The Double, Jesse Eisenberg
Magnolia Pictures "The Double"

In the post-recession era of workplace anxieties, filmmakers have turned their cameras on the conundrums facing various characters caught between their personal and professional desires with an unprecedented mixture of anger and insight. Richard Ayoade's dystopian "The Double" turns a Dostoyevsky novella into one of the finest dark comedies involving office problems since "Brazil," with Jesse Eisenberg as an alienated young drone whose job security is threatened by the arrival of competition in the form of another man who looks exactly like him. With its dreary, poetic atmosphere and surrealist sense of uncertainty, "The Double" smartly assails the paradoxes of struggling to have value as a cog in the machine. But while Eisenberg's character mostly struggles to make his feelings count, the lead character of "Buzzard" continually attempts to defy the system, hilariously ripping off the bank that employs him with no regard for the consequences—until they catch up to him with dire results. Joel Potrykus' twisted satire is like "Office Space" on crack, featuring a wickedly twisted character with the kind of anarchic attitude that could only emerge from today's troubled job market.

Other figures in the New Directors/New Films lineup suffered from having their identities consumed by their professions. Anja Marquardt's haunting "She's Lost Control" focuses on the dilemma facing a New York-based sex surrogate who may or may not be falling in love with one of her clients. The young woman in question, played with a mixture of fragility and assertiveness by Brooke Bloom, maintains a sense of confidence about her professionalism that's destined to crack—but the movie's cryptic atmosphere makes it entirely when or how this might happen.

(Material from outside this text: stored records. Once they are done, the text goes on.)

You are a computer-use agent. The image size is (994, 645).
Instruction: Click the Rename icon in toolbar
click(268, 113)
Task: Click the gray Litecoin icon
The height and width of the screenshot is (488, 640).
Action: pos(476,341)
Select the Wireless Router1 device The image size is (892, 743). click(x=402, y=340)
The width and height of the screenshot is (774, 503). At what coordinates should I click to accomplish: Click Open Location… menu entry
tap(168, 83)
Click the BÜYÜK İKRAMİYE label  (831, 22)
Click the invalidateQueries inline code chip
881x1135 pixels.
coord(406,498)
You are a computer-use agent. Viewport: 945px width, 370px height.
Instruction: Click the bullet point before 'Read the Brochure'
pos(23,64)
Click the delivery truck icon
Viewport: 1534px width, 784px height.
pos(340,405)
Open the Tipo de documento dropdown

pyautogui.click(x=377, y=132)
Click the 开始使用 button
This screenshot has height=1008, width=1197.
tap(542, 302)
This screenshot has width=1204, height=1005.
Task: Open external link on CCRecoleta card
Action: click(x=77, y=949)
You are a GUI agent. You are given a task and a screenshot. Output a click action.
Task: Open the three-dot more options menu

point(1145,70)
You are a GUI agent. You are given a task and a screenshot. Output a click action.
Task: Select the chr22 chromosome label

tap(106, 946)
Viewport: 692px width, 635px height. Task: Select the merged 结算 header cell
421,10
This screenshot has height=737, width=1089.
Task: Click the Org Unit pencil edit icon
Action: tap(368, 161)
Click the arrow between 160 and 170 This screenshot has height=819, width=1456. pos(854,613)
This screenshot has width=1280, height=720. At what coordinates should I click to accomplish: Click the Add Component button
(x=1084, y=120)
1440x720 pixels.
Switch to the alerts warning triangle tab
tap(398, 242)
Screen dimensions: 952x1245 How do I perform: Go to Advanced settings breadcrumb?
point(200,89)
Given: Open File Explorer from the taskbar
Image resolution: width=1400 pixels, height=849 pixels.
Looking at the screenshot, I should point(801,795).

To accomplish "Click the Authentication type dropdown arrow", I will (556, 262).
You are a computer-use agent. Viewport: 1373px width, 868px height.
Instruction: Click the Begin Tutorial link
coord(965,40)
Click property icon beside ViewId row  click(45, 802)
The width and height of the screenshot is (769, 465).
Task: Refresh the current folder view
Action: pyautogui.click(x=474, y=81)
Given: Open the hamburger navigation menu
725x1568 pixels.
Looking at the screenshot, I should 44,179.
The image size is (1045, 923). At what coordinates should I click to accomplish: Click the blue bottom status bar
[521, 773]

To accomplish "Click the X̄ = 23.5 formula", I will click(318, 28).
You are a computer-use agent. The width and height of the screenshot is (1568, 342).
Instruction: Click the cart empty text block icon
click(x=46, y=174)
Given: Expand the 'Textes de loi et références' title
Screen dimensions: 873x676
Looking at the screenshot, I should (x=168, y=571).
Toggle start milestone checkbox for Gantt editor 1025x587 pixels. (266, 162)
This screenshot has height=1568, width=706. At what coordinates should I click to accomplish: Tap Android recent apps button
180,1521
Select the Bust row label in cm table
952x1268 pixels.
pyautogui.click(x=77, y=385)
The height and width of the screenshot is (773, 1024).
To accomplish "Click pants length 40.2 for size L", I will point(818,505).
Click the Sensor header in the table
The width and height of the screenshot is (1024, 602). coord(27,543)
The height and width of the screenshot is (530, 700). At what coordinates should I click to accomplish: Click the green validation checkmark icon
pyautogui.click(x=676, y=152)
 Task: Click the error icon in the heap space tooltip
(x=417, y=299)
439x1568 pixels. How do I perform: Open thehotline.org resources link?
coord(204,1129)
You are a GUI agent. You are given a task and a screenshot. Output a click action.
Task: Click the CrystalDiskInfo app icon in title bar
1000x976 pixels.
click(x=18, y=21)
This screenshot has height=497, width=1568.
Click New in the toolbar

That same fundamental problem unfolds with hilarious results in "Obvious Child," Gillian Robespierre's giddy comedy starring standup comedienne Jenny Slate as a woman seemingly trapped in the cadences of her humorous routines to the detriment of her personal life—to the point where her boyfriend dumps her after she works him into her onstage routine. The ensuing comedy has serious bite (including a plot point that involves abortion), but "Obvious Child" glides along with the sustained goofiness of a polished studio-produced comedy…except it's a lot funnier, and more honest, than any female-centric cinema produced in Hollywood today.